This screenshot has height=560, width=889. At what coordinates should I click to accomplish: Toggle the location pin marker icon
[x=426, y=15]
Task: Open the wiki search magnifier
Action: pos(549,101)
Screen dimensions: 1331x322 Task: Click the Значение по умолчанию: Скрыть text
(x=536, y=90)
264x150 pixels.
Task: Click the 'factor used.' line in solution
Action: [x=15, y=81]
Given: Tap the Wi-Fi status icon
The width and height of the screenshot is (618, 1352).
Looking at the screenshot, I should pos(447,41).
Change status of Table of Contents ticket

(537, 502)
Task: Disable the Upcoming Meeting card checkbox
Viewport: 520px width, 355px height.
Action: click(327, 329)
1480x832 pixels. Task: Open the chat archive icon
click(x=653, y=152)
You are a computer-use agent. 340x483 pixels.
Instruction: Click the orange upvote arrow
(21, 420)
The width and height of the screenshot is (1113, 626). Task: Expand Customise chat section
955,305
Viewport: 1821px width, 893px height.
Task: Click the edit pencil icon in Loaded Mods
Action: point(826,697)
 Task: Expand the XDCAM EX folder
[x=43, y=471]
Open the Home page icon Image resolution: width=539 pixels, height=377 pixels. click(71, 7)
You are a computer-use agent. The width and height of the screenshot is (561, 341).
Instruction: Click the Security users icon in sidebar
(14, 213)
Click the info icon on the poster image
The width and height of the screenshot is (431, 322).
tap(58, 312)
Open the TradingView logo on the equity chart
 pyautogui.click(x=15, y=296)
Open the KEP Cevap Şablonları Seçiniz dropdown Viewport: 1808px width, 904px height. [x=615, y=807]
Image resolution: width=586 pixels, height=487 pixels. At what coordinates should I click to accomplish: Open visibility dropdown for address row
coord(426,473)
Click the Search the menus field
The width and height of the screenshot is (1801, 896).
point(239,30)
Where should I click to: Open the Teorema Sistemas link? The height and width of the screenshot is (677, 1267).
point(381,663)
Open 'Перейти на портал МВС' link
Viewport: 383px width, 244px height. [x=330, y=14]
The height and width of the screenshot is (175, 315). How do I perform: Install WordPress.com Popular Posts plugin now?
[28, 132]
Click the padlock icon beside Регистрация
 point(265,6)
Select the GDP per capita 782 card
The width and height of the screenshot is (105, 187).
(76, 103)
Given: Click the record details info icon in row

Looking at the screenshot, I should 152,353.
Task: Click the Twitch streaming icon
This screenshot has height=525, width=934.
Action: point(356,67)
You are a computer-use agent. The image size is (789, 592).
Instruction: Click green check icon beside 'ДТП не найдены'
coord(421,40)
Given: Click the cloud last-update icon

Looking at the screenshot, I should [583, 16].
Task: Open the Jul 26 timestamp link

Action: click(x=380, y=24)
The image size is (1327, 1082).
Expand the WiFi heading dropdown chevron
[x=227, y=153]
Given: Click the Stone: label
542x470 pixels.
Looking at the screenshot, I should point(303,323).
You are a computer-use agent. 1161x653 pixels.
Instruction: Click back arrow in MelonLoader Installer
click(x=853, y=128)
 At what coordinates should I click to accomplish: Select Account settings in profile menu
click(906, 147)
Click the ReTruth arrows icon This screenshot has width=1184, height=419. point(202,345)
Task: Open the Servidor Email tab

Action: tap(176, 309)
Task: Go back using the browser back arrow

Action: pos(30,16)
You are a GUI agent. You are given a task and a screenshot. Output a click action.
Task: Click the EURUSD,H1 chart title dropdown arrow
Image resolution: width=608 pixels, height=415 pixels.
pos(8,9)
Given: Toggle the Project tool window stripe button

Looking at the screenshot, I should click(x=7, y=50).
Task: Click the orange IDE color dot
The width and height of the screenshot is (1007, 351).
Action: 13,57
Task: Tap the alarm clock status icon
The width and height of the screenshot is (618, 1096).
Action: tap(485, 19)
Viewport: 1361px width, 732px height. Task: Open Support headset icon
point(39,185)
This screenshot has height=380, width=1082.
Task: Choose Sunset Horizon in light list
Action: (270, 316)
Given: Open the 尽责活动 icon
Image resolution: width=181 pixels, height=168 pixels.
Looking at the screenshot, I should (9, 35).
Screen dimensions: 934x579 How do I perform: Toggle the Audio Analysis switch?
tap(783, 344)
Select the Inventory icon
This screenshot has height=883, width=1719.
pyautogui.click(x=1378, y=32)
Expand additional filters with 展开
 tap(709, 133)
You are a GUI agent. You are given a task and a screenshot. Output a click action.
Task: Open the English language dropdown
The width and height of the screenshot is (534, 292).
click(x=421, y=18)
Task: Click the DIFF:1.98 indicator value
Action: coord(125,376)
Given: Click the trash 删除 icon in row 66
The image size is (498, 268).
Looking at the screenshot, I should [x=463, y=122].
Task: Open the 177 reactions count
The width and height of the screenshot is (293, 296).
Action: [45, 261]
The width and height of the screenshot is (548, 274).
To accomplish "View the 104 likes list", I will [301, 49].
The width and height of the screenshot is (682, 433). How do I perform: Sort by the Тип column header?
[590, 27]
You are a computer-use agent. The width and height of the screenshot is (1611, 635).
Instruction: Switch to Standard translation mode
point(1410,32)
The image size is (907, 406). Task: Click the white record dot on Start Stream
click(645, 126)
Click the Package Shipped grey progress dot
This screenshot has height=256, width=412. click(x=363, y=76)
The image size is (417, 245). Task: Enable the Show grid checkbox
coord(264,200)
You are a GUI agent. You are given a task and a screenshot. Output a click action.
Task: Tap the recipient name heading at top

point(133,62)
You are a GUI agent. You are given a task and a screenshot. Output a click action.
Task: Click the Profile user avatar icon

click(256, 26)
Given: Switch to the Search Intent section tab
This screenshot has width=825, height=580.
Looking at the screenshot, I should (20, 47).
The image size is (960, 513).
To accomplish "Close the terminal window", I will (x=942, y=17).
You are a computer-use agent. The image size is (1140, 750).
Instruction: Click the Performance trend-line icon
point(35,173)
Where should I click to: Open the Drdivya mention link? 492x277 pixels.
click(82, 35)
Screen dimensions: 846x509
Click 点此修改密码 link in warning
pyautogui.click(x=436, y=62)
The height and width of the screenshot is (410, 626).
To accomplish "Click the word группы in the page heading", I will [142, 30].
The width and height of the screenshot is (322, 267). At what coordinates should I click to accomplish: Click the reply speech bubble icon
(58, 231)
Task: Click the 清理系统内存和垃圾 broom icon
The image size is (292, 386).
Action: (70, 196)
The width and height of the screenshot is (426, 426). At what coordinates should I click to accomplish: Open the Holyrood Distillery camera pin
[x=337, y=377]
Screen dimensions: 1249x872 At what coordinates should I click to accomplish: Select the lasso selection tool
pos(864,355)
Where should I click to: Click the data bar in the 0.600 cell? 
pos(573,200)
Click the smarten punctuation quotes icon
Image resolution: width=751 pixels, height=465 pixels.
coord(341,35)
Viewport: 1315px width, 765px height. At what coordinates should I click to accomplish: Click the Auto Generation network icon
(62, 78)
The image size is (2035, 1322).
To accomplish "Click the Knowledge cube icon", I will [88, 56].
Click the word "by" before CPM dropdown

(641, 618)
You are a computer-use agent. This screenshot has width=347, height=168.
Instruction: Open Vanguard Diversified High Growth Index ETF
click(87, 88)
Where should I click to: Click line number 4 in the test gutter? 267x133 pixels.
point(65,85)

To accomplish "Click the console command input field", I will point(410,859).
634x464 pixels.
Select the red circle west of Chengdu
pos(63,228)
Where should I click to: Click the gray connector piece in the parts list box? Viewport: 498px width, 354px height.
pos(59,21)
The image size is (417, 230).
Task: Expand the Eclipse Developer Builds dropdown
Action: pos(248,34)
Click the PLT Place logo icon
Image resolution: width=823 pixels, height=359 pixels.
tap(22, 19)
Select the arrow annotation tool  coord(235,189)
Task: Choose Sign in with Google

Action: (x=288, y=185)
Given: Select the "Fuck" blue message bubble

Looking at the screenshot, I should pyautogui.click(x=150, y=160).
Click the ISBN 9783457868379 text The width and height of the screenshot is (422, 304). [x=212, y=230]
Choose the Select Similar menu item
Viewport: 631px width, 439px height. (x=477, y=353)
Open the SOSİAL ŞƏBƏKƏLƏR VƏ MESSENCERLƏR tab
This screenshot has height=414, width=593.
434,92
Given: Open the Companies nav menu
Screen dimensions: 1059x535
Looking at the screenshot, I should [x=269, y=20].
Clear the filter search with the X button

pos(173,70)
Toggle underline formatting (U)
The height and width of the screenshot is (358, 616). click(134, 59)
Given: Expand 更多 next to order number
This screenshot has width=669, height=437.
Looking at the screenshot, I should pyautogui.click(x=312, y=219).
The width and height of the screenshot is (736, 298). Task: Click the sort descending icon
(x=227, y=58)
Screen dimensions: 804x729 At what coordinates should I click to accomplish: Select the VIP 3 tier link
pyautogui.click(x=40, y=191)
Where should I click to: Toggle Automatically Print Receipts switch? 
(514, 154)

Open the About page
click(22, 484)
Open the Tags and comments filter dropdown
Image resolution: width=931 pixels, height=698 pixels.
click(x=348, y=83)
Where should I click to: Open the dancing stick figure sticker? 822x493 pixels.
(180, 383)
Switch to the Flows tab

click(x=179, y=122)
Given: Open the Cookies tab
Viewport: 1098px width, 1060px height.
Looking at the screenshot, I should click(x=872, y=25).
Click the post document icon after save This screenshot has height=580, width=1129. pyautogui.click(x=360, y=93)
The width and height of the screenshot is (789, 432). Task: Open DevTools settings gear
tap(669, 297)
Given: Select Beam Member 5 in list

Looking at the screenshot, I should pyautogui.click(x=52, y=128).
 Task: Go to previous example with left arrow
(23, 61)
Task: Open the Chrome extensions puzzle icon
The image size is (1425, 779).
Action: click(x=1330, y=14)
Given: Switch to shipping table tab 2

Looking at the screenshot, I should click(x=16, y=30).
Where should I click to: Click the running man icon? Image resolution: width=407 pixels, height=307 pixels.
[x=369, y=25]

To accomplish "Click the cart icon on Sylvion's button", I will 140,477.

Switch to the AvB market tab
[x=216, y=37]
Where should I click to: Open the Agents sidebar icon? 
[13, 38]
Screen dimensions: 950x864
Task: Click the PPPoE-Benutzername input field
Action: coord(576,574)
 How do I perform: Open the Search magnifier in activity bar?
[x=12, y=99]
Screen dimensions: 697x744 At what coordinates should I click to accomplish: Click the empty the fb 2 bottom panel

> **DIRECTIONS FOR THIS TASK**:
Could you give the lines between the one holding "Open the KEP" and the one holding "point(381,663)", inclusive, again with "dropdown" switched to "drop-down list" and everything else left unchanged?

> **WRITTEN REPLY**:
Open the KEP Cevap Şablonları Seçiniz drop-down list Viewport: 1808px width, 904px height. [x=615, y=807]
Image resolution: width=586 pixels, height=487 pixels. At what coordinates should I click to accomplish: Open visibility drop-down list for address row
coord(426,473)
Click the Search the menus field
The width and height of the screenshot is (1801, 896).
point(239,30)
Where should I click to: Open the Teorema Sistemas link? The height and width of the screenshot is (677, 1267).
point(381,663)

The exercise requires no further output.